As festive as we are all rapidly becoming, this is not a topical suggestion for a Christmas cracker joke, moreover a serious question.
When is a Sales promotion not a sales promotion?
Or perhaps we should be asking, when is a marketing campaign simply a well-executed Sales Promotion campaign?
Recently Scottish brewers and famous courters of controversy, BrewDog come over all Willy Wonka, with gold cans set to be hidden in cases of beer. The prize for the lucky winners being to receive the gold can worth £15K, £10k of BrewDog shares & VIP tour of our Brewery.
The delightfully engaging initiative has been hailed as a ‘wonderful example of marketing’ as well as a ‘publicity stunt’ and ‘guerrilla marketing at its best’ but never, as far as the author can locate, has it been described as a ‘classic sales promotion campaign’.

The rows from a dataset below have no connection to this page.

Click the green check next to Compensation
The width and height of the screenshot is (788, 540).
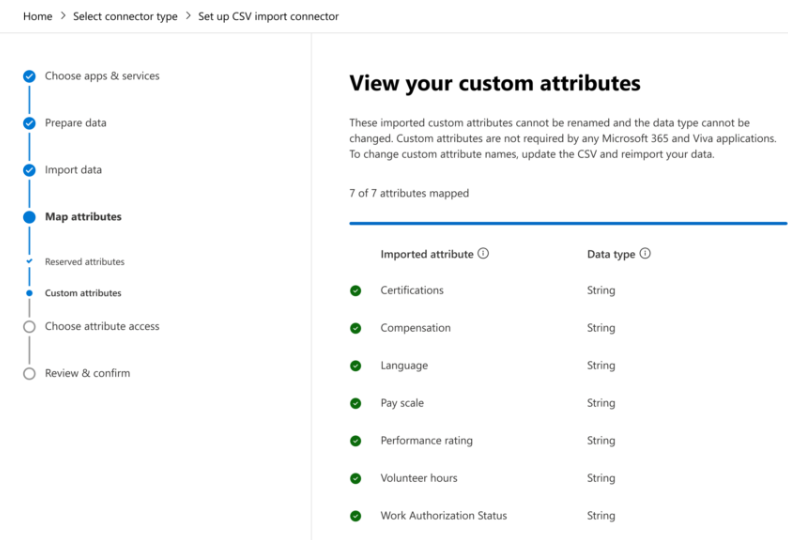(x=355, y=328)
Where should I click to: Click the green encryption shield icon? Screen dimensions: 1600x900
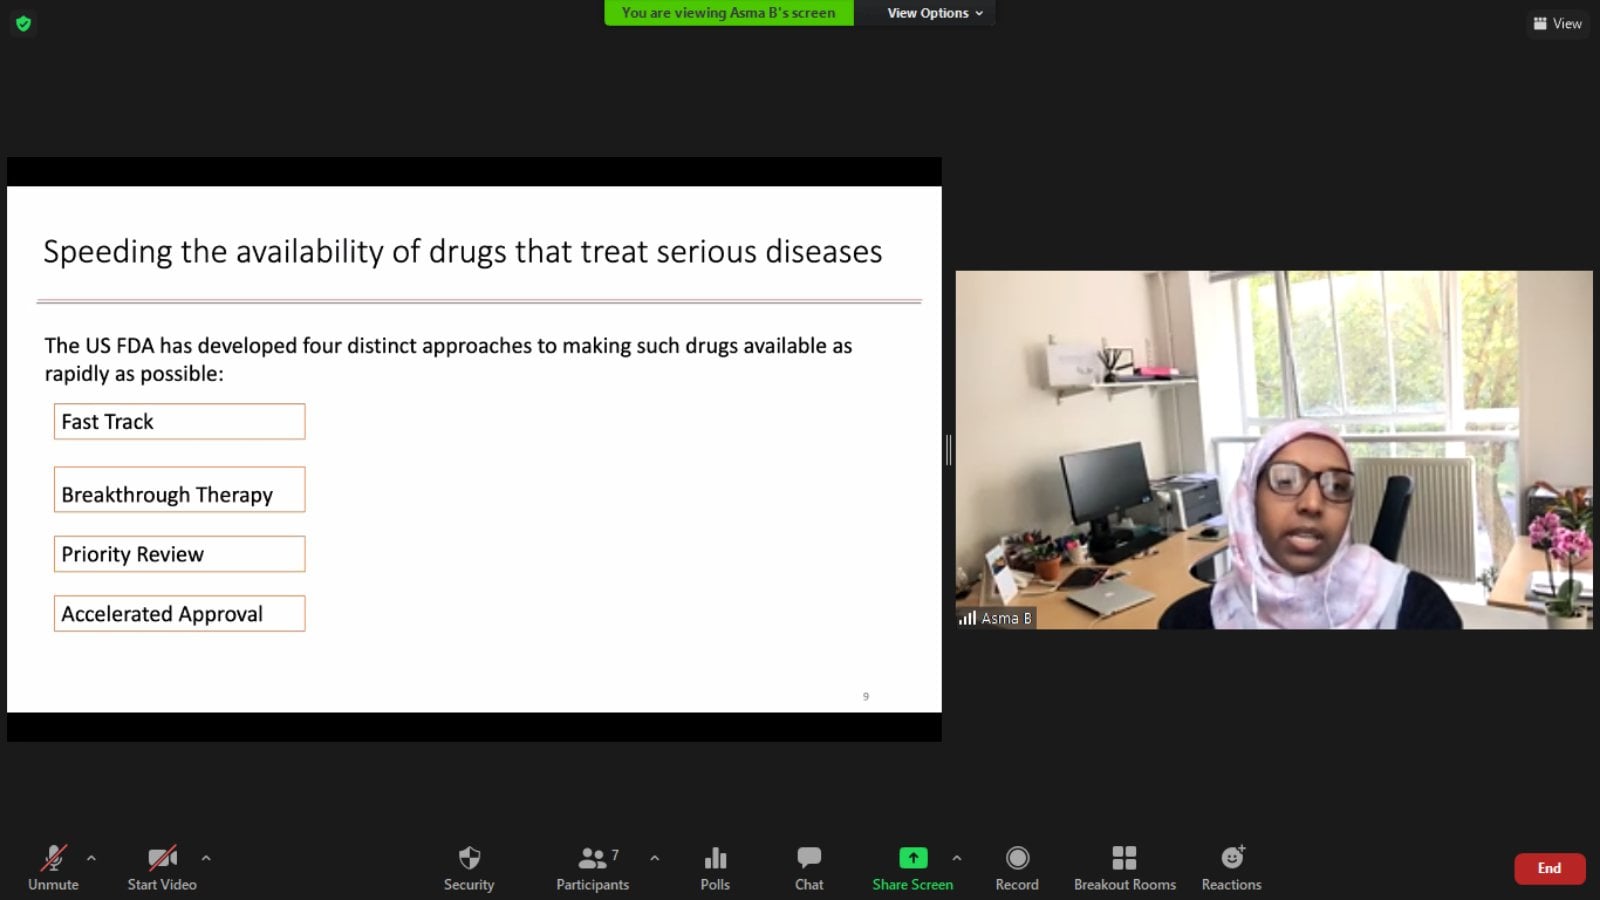23,23
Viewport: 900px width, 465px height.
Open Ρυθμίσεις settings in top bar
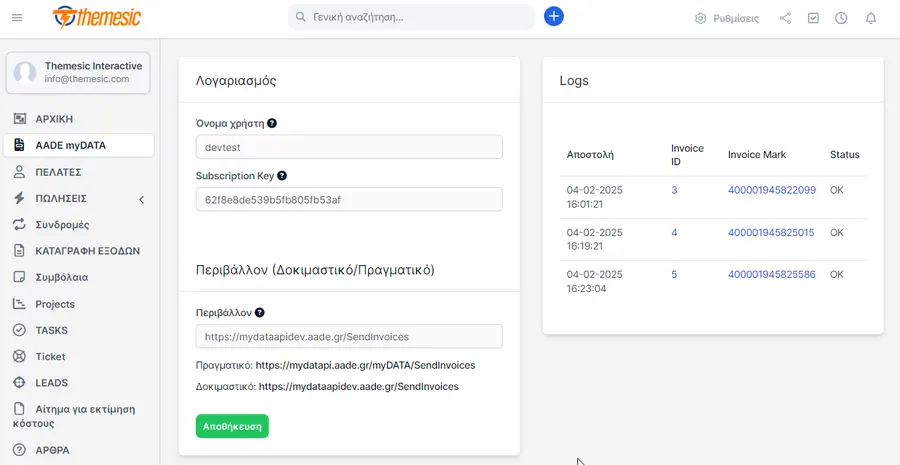pos(727,18)
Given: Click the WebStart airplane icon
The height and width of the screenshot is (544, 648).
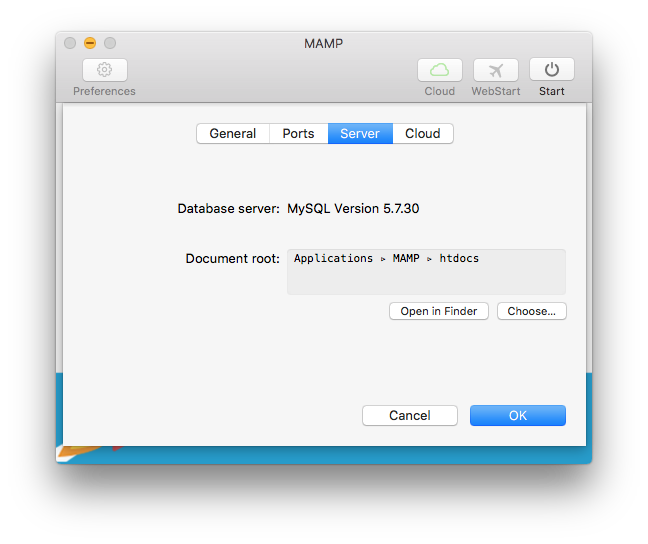Looking at the screenshot, I should pos(495,70).
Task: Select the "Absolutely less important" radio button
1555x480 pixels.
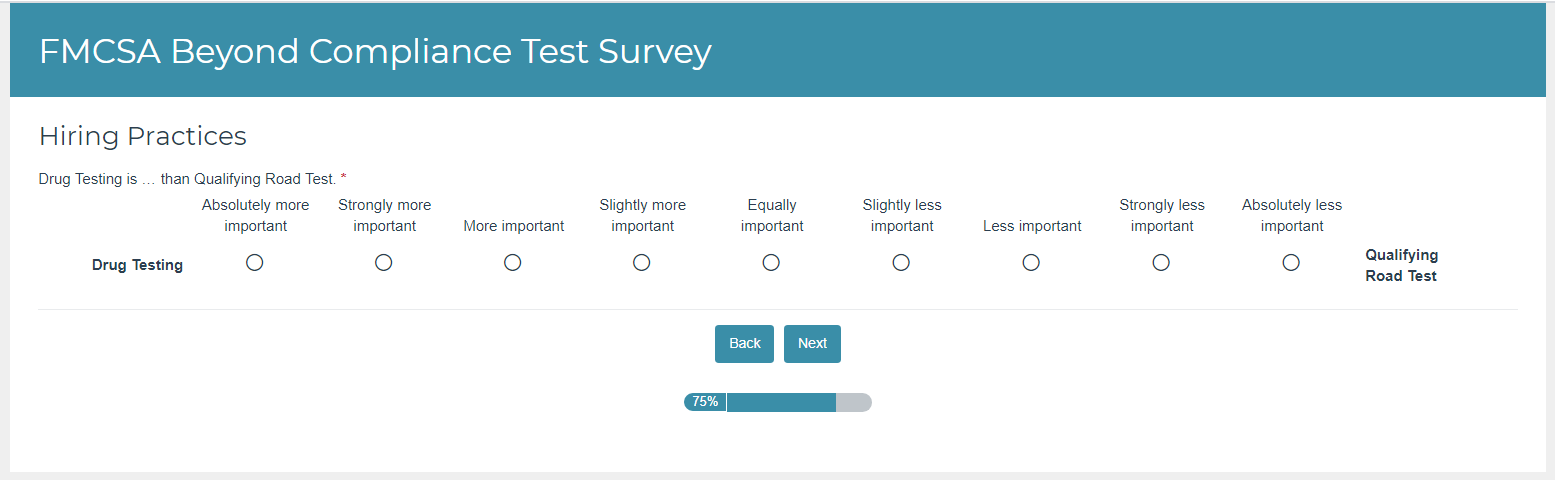Action: pyautogui.click(x=1291, y=262)
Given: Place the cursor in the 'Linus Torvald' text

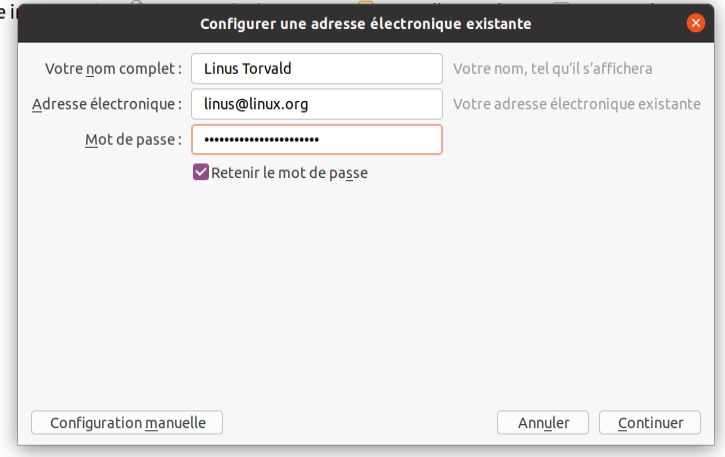Looking at the screenshot, I should pos(247,68).
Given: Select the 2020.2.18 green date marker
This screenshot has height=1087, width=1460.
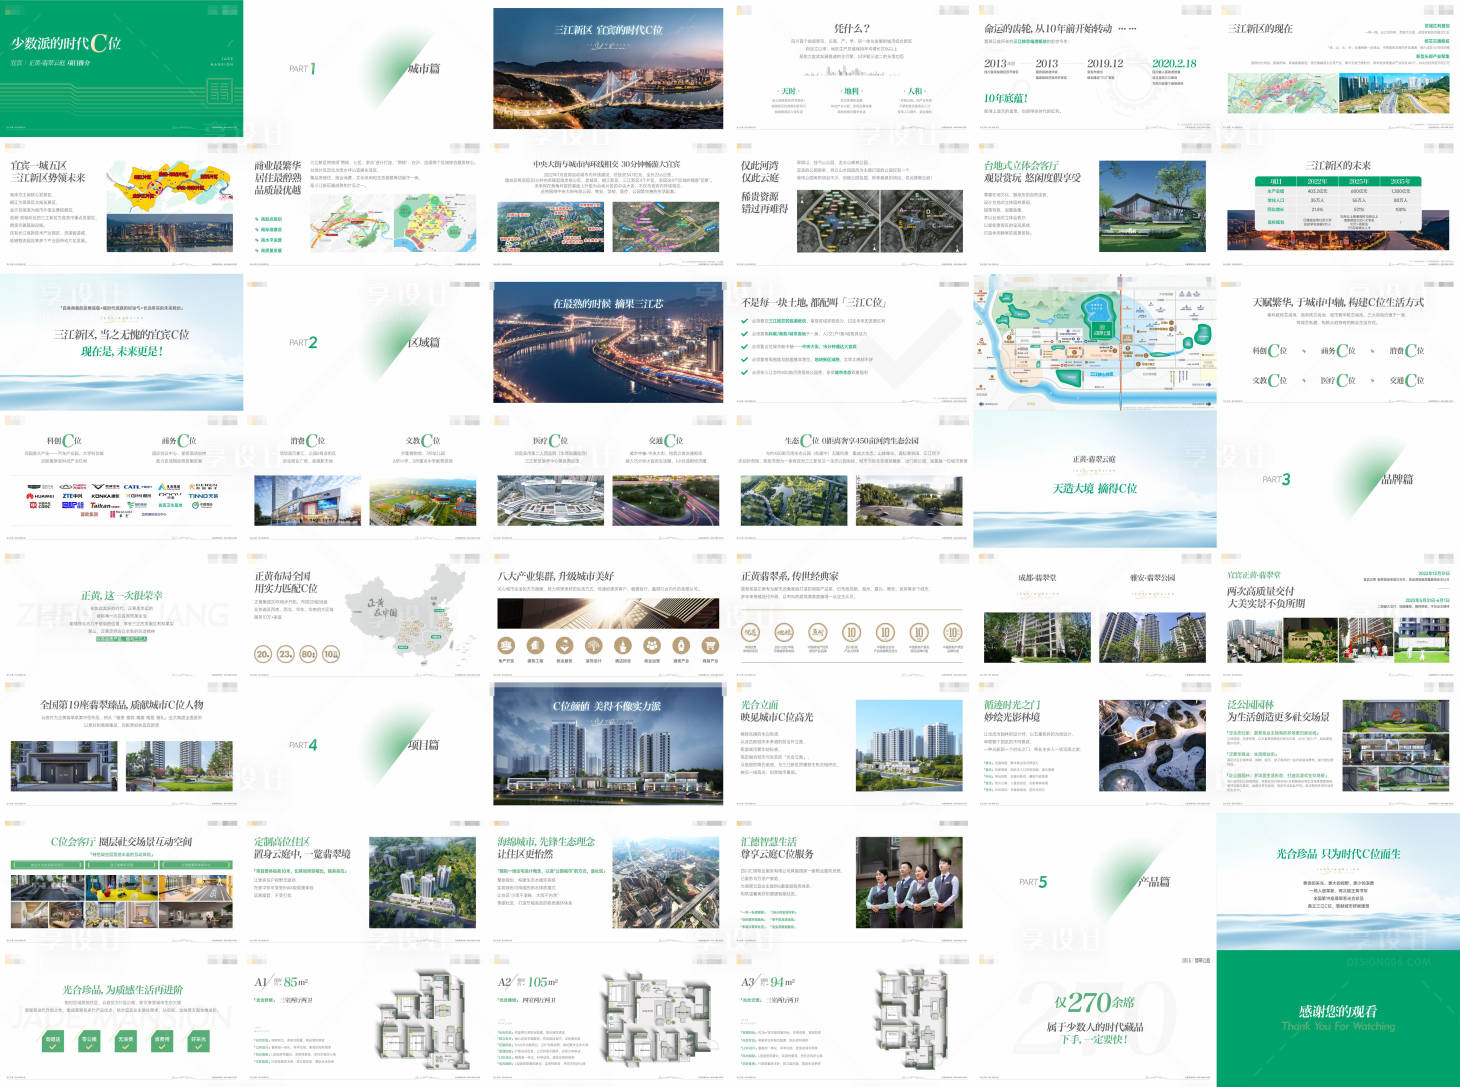Looking at the screenshot, I should (1174, 63).
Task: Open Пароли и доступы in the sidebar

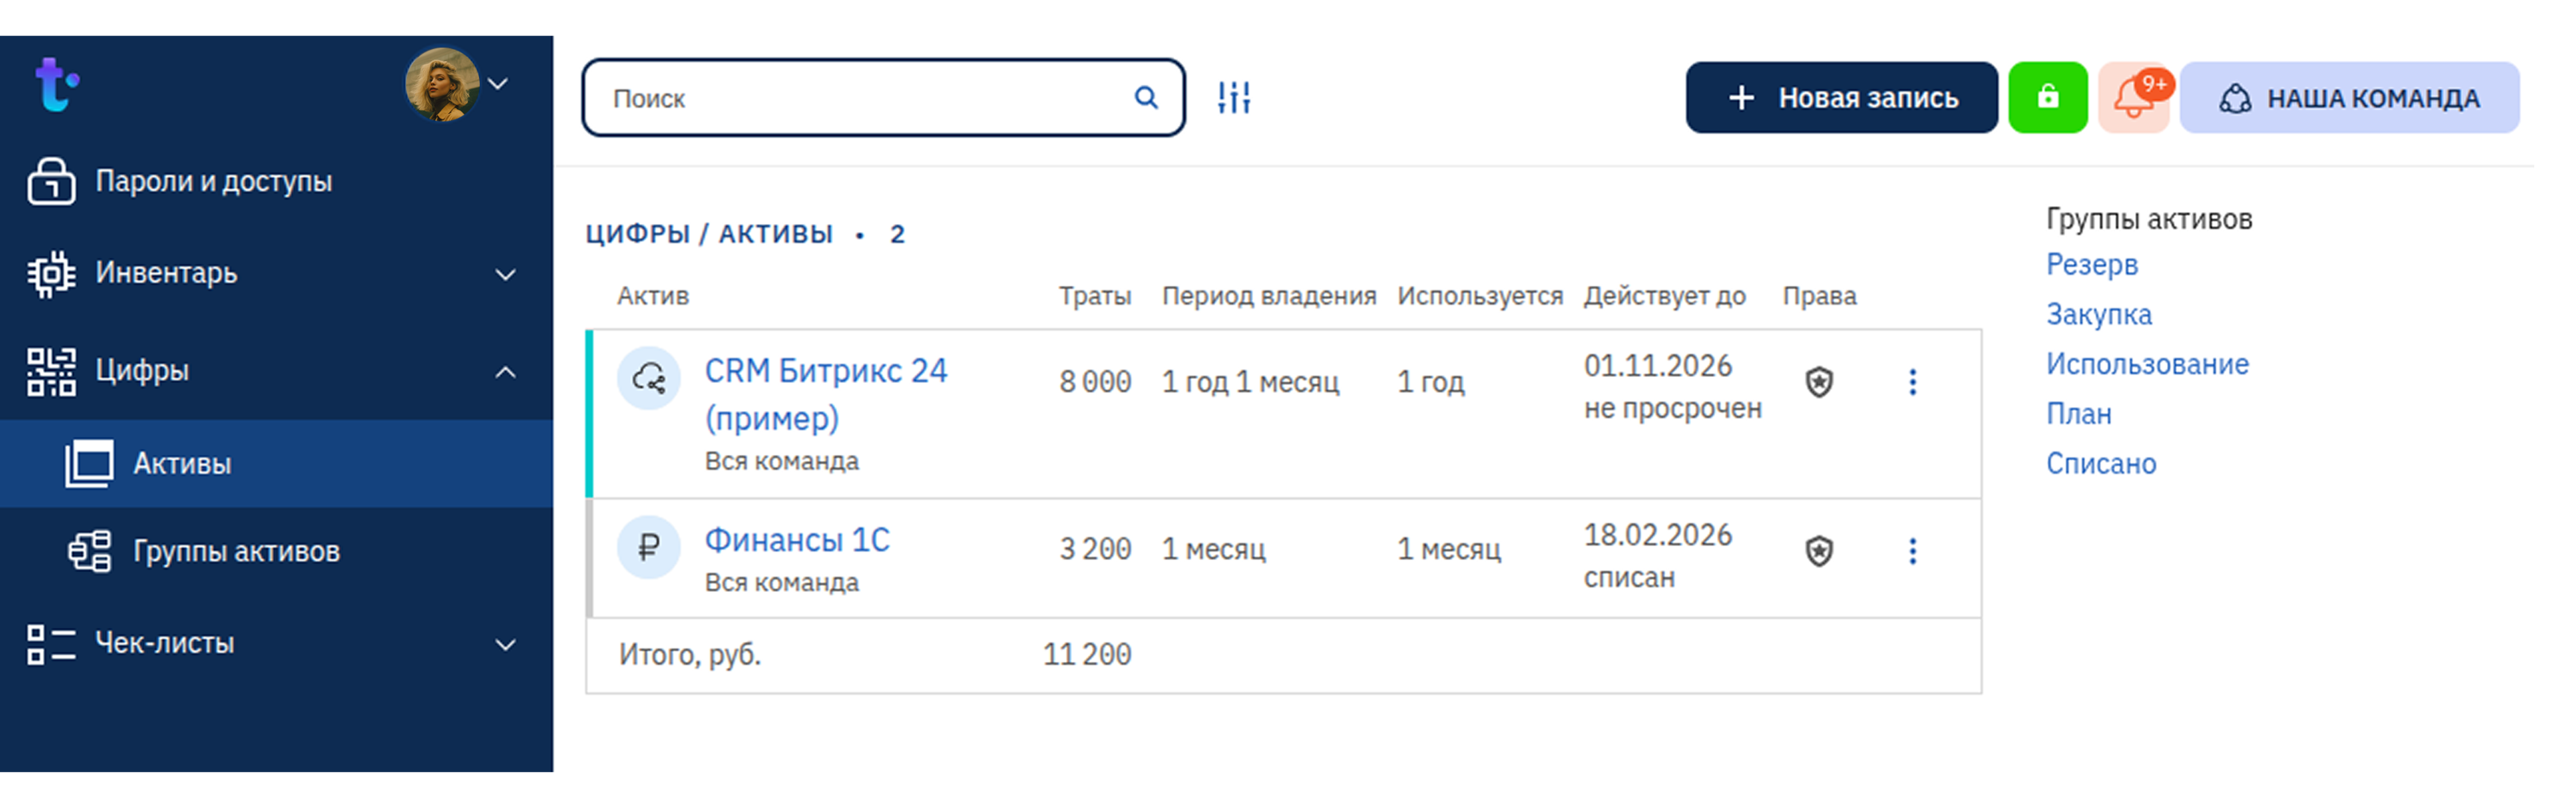Action: (212, 182)
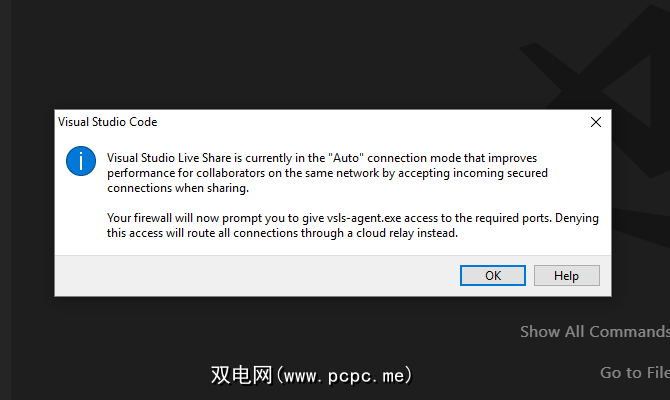Click the gray footer left of OK

(x=250, y=275)
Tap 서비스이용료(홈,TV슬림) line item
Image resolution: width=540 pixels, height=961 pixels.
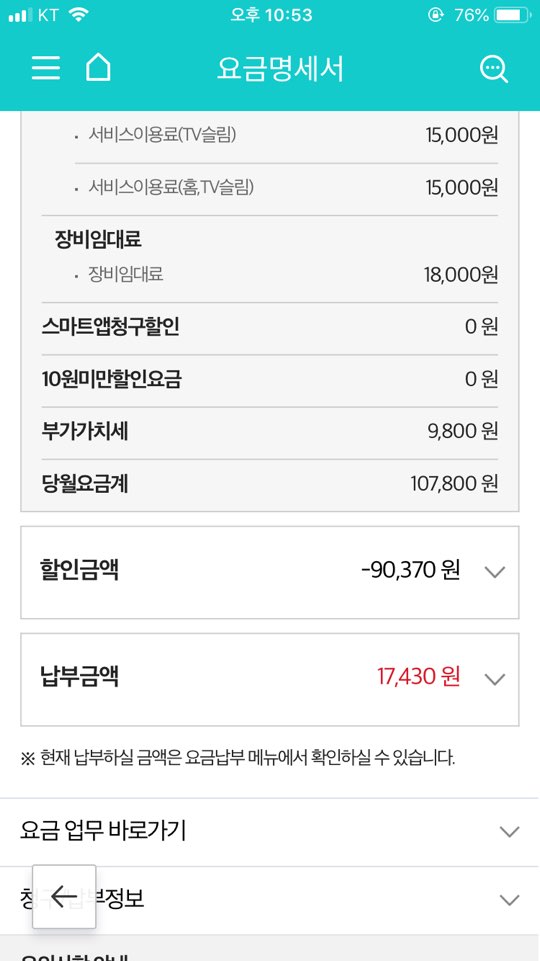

And we would like to know why?
As is common knowledge the IPM helped craft section 8 of the CAP code and therein lies the definition of a Sales Promotion campaign. Without needing to go into exact detail, the BrewDog campaign fits festively into this category, so why do we find the description of the initiative, across all media, failing to credit is as Sales Promotion campaign?
As an industry we need to proactively reclaim our section of the marketing mix and make sure that is being spoken about in the correct context and campaigns are lauded for being great examples of Sales Promotion.
Phraseology understandably changes over time, but the premise of what our members do, does not. COVID has demonstrated how brands have been forced to uncover fresh creativity in their work, and it should not be overlooked that this creativity often finds itself rooted in the most effective part of the marketing mix, the humble Sale Promotion.